● **GIVEN PROBLEM**
Identify every line of the entries below that contains the word "This", and copy each such line. Matching is case-sensitive.

++++++++

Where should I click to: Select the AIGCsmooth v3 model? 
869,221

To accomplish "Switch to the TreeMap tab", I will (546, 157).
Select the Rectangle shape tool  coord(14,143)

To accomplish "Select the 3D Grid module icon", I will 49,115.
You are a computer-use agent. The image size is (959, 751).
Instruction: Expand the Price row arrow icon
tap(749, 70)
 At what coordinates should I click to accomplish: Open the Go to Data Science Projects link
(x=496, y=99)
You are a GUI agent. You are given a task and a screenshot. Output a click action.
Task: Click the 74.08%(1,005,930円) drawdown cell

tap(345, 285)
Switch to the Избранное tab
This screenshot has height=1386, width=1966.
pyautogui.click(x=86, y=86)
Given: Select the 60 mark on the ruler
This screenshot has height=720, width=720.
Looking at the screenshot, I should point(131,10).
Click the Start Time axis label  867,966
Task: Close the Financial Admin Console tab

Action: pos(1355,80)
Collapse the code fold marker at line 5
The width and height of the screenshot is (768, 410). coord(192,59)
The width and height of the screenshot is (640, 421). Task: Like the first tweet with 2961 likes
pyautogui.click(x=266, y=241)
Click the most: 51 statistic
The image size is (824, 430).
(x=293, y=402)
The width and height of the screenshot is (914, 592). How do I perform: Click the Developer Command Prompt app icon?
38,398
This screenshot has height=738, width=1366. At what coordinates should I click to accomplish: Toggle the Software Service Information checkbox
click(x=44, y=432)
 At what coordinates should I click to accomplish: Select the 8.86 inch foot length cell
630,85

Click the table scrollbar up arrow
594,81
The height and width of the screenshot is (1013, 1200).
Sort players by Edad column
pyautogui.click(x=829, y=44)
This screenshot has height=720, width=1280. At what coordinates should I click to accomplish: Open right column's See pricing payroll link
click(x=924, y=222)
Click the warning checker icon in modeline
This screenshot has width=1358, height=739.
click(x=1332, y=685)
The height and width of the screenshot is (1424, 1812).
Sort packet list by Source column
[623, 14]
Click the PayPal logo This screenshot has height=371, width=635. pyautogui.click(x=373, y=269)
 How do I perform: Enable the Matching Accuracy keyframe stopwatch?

++++++++

● **EXERCISE OUTPUT**
This screenshot has height=1386, width=1966.
This screenshot has height=720, width=720.
This screenshot has height=738, width=1366. At what coordinates should I click to accomplish: Toggle the Software Service Information checkbox
This screenshot has height=720, width=1280. At what coordinates should I click to accomplish: Open right column's See pricing payroll link
This screenshot has width=1358, height=739.
Click the PayPal logo This screenshot has height=371, width=635. pyautogui.click(x=373, y=269)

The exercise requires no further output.